The google-spreadsheet-uri should typically follow this pattern: https://docs.google.com/spreadsheets/d/{doc_id}/pub?gid={tab_id}&single=true&output=csv
If all is well, you have succesfully setup this cycle:
- The robot currently only reads samples in json, xml and csv. We're open for additions that support more.
- More suggestions and patches are welcome.
My personal, somewhat related, and almost relavant experience in this space can be summed up as coming from these random events:
During an ancient classical typed versus untyped language debate a wise man once told me
"Nobody (really) is interested in the types, only in the values".

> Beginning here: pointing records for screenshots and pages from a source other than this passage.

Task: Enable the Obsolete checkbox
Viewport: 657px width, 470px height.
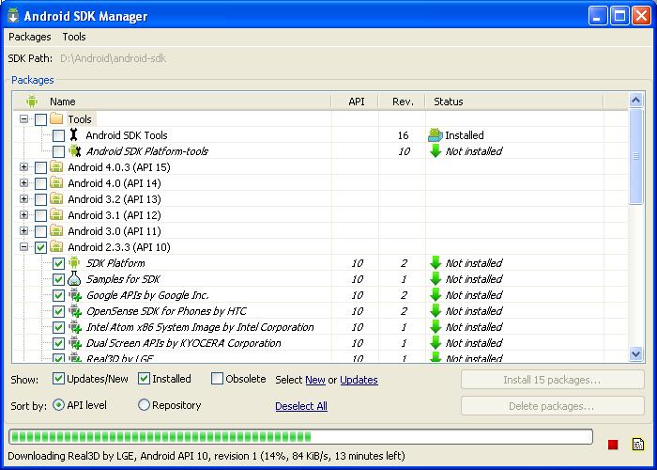Action: pos(217,379)
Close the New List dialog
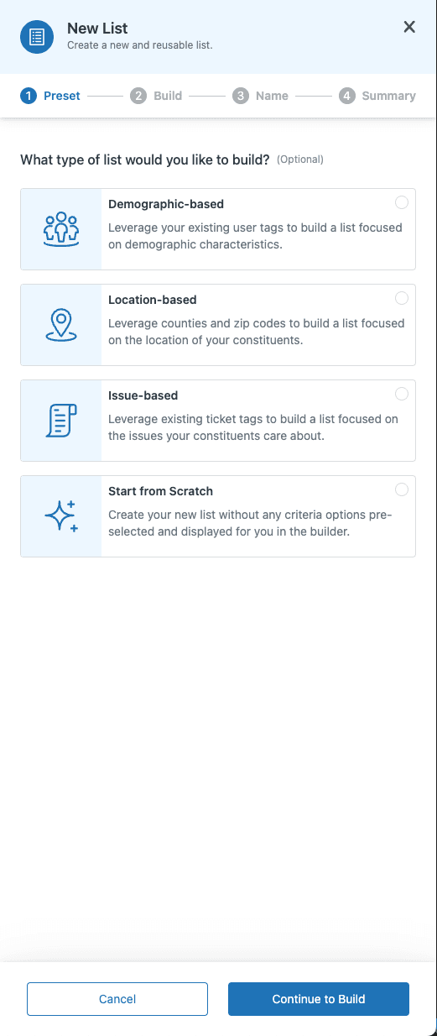This screenshot has height=1036, width=437. tap(409, 27)
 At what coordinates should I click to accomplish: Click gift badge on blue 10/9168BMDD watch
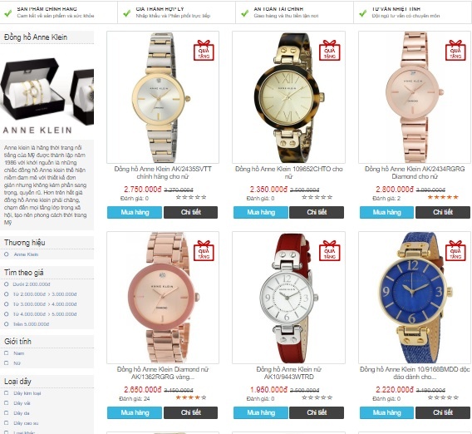pos(455,250)
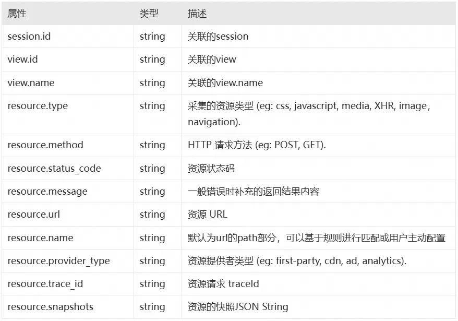Click the 资源请求 traceId description
The height and width of the screenshot is (321, 458).
(223, 284)
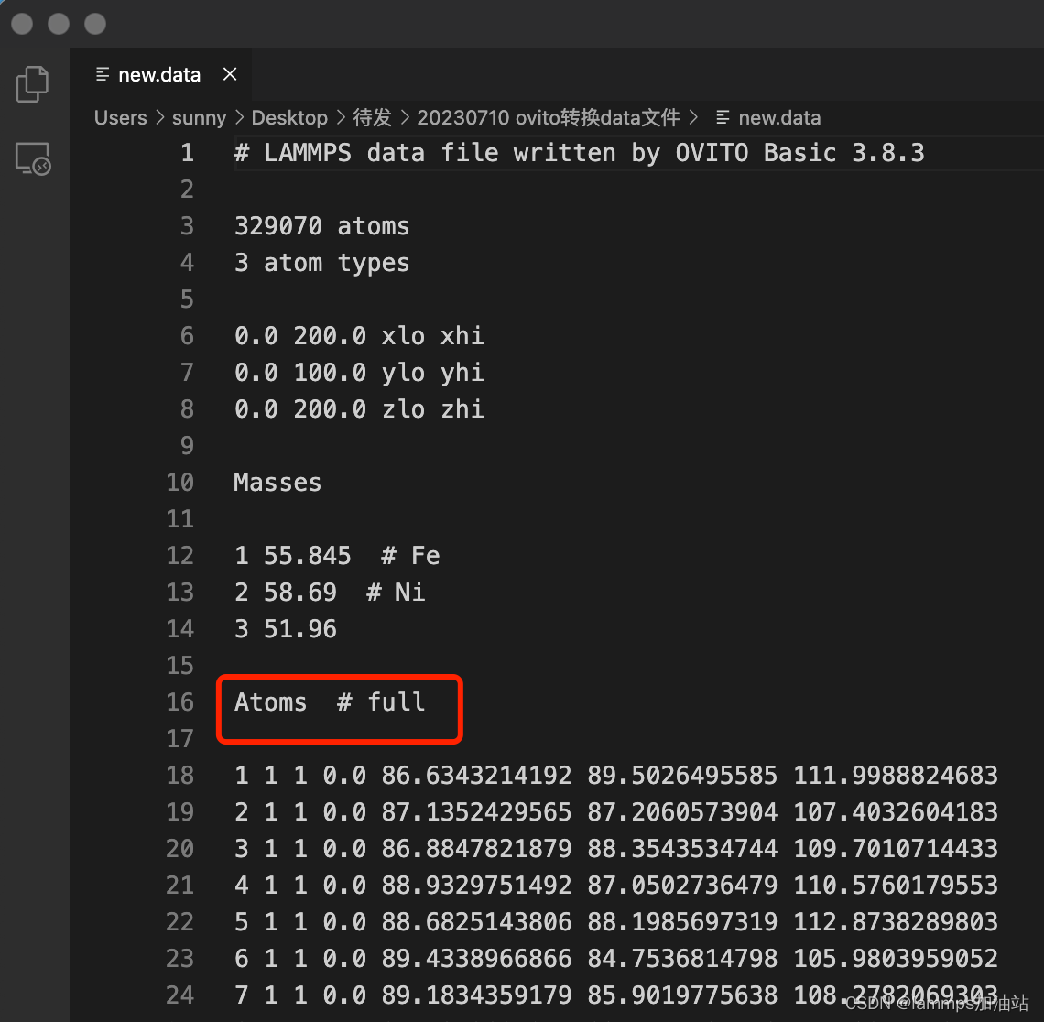Image resolution: width=1044 pixels, height=1022 pixels.
Task: Click line number 1 in the gutter
Action: click(x=187, y=152)
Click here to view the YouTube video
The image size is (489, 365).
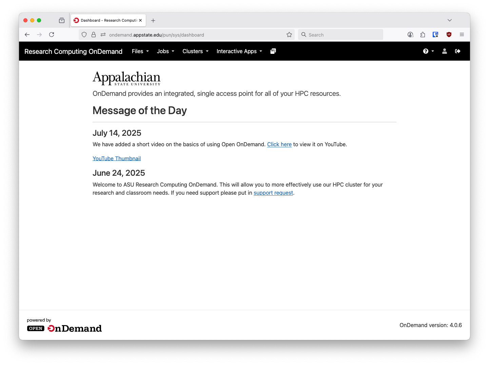[279, 144]
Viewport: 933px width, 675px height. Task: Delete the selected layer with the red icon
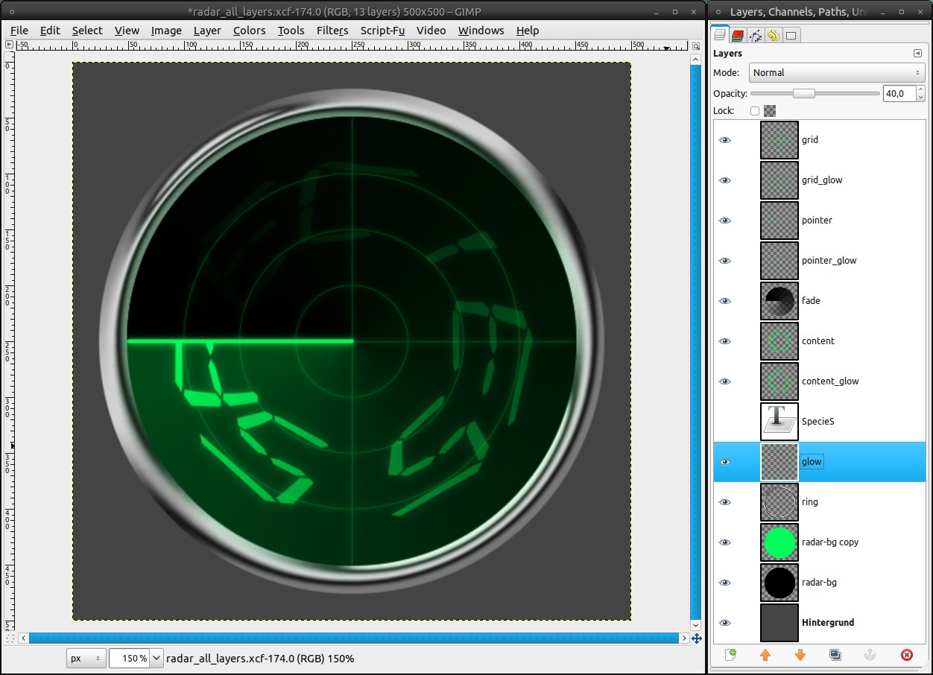tap(906, 655)
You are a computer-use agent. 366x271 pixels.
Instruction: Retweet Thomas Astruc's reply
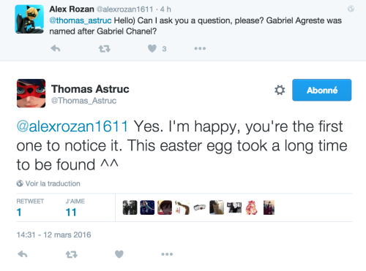coord(72,254)
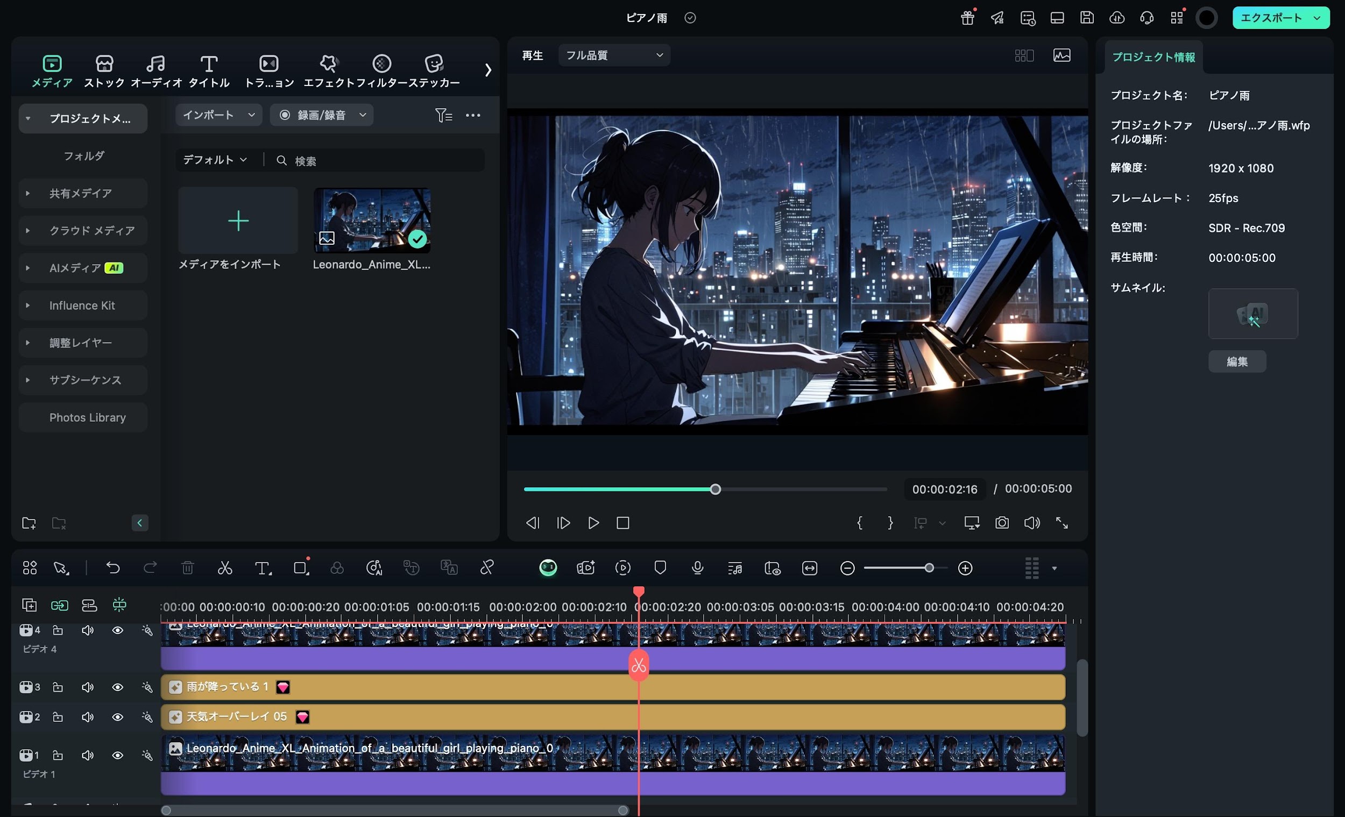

The common knowledge among friends regarding Ikea furniture is
"Manuals (any documentation) are for sissies".
There. You can twist the above in a number of ways, so feel free :)
Here is my read: When faced with (real) people exchanging data through some formal mechanism I see them quickly agreeing on some serialization format (xml, json, csv) - but never taking the time to actually list or describe the information-elements being communicated, nor checking if their claims about the nature of the values really can be asserted.

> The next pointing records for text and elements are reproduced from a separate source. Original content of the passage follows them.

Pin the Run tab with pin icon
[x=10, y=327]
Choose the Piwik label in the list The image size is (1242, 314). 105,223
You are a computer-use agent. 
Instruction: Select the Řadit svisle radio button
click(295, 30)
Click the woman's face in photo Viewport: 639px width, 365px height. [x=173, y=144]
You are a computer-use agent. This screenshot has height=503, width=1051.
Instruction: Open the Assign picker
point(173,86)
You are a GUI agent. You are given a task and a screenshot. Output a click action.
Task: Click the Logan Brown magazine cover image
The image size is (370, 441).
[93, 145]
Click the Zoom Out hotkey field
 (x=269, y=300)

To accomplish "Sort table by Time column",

And later, when the Master Engineering Peeps emerge from their Ivory Towers up in the Sky (gotta love the view) and see the Silly Dilettantes failing to bootstrap even the simpelest interchange... they mostly end up removing any remaining enthousiasm and motivation by insisting upon a full blown Schema. Ouch.
Having seen many of those without even the most basic shred of comments or explanations, let alone semantics I've come to realise that once again this is about human communication, and not about technical wizardry. Far more often then a schema the project would benefit from a (maintained) simple documentation of all available information.
What shmdoc does is just make sure people get to analyze real data (what they are interested in) and describe in the most intuitive and pragmatic way what it means for them.
The name is pronounced sjiemdoc
(ʃim'dɔk). And spelled all lowercase shmdoc
.
It was meant as a play on 'only the gist (no vowels) of the schema' + plus a 'focus on getting it documented' by a group of people.
The data-structures produced by the shmdoc robot and maintained in the spreadsheet do NOT strictly follow an explicit schema.
Why bother? Since, you can simply consult the shmdoc on shmdoc!